During his career Snell served on a number of scientific journal editorial boards, most notably as the editor of the Annual Review of Biochemistry from 1968 to 1983 and of Biochemical and Biophysical Research Communications from 1970 to 1985.

==Research==
Snell is widely recognized as one of the foremost nutritional biochemists of the 20th century. His early work developing microbiological assays for key nutrients has been credited with facilitating the discovery of at least half of known vitamins due to their ease of use compared to more traditional animal studies. His 1939 publication describing a microbiological assay for riboflavin – then one of just two B vitamins known – is considered the first widely used such assay. His notable discoveries using these methods include the discovery and naming of folic acid, which Herschel K. Mitchell, Snell, and Roger J. Williams isolated from four tons of processed spinach and demonstrated to be a growth factor for the experimental organism Streptococcus faecalis. A version of Snell's microbiological assay method based on the experimental organism Lactobacillus casei (now known as Lactobacillus rhamnosus) is still used as a method for detecting folates in blood.

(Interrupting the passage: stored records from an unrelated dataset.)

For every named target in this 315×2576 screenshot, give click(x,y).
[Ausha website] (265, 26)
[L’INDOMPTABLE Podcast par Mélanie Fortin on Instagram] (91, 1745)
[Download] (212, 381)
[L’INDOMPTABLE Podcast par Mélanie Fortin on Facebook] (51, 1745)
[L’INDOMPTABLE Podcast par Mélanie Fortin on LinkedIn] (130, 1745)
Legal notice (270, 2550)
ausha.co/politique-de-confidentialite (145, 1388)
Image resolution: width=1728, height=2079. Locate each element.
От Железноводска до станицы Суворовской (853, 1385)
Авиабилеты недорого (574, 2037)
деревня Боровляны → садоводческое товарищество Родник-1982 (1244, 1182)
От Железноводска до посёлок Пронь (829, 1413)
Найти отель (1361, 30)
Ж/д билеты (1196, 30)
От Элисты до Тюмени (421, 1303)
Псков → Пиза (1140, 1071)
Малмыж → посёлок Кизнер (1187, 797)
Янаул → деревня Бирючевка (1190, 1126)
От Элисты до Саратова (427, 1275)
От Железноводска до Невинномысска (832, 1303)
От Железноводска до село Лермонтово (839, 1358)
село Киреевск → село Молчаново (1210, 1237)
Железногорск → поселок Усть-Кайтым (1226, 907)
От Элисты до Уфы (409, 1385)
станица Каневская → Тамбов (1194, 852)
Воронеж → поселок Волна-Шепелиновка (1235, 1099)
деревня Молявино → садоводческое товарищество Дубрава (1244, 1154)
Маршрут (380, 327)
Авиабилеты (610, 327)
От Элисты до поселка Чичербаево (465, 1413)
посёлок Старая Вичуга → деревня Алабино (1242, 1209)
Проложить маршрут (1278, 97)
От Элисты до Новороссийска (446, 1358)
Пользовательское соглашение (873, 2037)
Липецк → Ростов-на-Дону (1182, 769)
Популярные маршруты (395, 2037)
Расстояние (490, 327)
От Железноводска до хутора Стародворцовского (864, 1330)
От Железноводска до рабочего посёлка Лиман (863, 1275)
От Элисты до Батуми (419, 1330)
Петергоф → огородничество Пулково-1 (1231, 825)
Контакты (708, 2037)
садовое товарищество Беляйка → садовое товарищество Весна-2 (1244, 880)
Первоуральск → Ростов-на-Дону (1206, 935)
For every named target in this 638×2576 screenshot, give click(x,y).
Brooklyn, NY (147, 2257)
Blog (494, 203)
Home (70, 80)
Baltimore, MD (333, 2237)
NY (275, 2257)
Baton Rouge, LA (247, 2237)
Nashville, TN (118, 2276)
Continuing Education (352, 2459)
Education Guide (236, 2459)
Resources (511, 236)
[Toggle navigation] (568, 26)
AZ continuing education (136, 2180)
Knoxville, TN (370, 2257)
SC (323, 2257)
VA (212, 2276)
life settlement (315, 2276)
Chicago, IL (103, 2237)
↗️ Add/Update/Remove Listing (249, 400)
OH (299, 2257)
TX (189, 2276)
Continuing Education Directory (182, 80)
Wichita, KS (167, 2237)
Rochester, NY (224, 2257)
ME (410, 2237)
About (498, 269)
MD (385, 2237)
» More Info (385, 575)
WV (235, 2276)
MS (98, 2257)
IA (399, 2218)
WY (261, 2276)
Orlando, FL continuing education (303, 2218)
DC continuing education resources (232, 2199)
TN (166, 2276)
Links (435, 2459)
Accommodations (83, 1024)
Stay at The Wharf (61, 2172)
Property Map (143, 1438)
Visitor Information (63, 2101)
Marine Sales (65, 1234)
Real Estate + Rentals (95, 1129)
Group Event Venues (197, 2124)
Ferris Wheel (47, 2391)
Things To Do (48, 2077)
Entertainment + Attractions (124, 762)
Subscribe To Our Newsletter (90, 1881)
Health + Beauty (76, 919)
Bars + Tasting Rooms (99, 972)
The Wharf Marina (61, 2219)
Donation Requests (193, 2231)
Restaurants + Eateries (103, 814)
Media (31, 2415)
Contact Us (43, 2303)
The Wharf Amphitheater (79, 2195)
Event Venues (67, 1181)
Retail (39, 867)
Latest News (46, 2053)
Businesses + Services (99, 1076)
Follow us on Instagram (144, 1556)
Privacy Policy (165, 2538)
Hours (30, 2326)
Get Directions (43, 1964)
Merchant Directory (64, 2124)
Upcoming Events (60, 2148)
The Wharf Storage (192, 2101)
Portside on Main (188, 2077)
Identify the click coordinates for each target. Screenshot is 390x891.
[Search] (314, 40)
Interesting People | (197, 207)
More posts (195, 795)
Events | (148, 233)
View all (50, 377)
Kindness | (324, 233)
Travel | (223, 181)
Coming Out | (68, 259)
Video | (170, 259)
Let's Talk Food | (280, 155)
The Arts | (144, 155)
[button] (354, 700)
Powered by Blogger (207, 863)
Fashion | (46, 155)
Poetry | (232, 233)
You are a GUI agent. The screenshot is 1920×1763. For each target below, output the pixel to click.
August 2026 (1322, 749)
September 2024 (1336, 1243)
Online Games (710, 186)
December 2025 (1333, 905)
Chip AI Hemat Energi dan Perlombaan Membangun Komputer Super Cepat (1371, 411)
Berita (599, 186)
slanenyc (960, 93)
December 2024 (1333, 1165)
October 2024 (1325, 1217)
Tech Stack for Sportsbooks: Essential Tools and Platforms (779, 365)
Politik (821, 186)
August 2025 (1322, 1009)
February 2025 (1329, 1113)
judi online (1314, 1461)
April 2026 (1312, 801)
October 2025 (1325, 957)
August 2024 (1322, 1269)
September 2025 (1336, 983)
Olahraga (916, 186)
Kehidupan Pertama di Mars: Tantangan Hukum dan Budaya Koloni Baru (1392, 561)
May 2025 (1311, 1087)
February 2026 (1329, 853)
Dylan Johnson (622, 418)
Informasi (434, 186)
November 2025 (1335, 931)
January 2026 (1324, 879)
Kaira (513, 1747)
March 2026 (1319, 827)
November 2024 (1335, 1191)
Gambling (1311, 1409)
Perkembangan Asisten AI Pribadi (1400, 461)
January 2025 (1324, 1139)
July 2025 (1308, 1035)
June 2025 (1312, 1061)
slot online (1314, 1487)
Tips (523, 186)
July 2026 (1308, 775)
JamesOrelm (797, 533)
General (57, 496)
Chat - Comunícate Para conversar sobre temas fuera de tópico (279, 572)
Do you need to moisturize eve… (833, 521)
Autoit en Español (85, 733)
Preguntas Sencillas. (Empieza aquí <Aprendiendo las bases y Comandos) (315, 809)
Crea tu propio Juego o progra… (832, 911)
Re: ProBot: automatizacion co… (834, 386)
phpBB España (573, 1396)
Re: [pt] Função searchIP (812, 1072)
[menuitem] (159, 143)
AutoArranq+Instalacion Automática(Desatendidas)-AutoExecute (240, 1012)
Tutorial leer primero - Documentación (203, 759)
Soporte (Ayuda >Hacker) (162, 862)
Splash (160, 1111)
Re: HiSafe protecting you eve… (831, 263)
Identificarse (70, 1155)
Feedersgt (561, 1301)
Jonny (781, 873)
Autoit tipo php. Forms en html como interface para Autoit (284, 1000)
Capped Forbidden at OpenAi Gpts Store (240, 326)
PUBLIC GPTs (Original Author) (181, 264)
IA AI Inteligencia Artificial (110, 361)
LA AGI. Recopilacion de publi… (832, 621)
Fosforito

Snell's interest in isolating and characterizing unknown nutrients and growth factors also led to the serendipitous discovery of useful biochemical tools. While working to characterize the yeast growth factor that would become known as biotin, Snell and coworkers discovered the egg white protein avidin, which binds biotin with extremely high affinity. At the time avidin was noted as a cause of "egg white injury", a form of biotin deficiency in animals. The rarity and expense of obtaining biotin at the time limited further investigations, but the extremely high avidin-biotin binding affinity was later exploited and is now widely used in molecular biology for purification and molecular detection applications.

Snell is perhaps best known for his work on vitamin B_{6}, work he conducted at Texas with Beverly Guirard, a long time associate in his lab. He and Soviet scientist Alexander E. Braunstein have been cited as the "fathers of vitamin B_{6}". Snell discovered two novel forms of the substance – pyridoxal and pyridoxamine – and thus elaborated the underlying biochemistry of enzymes that rely on pyridoxal cofactors for catalysis. In a series of experiments beginning in the 1940s and later conducted with student David Metzler, a general mechanism for the catalytic cycle of pyridoxal-dependent enzymes was discovered. Recalling his own work with pyridoxal, French biophysicist Michel E. Goldberg described Snell as "the pope of pyridoxal catalysis".

==Awards and honors==
Snell received a number of honors during his long career.
- Eli Lilly Award in Bacteriology and Immunology (1945)
- Member, National Academy of Sciences (1955)
- Member, American Academy of Arts and Sciences (1962)
- Fellow, American Institute of Nutrition (1982)
- William C. Rose Award (1985)

In recognition of his contributions to the study of vitamin B_{6} biochemistry, the 1999 meeting in a regular series of international symposia on pyridoxal catalysis was dedicated to Snell.

==Personal life==
While working at the University of Texas, Snell met his wife Mary, then a senior chemistry major. The couple married in 1941 and had four children, three sons and a daughter. They would return to the Austin, Texas area for family reasons twice during Snell's career. Mary died in 2003 after 62 years of marriage, while Snell died of prostate cancer and congestive heart failure at age 89, only six days after his wife's death. They were survived by three of their four children; one son was killed in action in 1968 during the Vietnam War. The Snells were buried alongside their son in El Cerrito, California.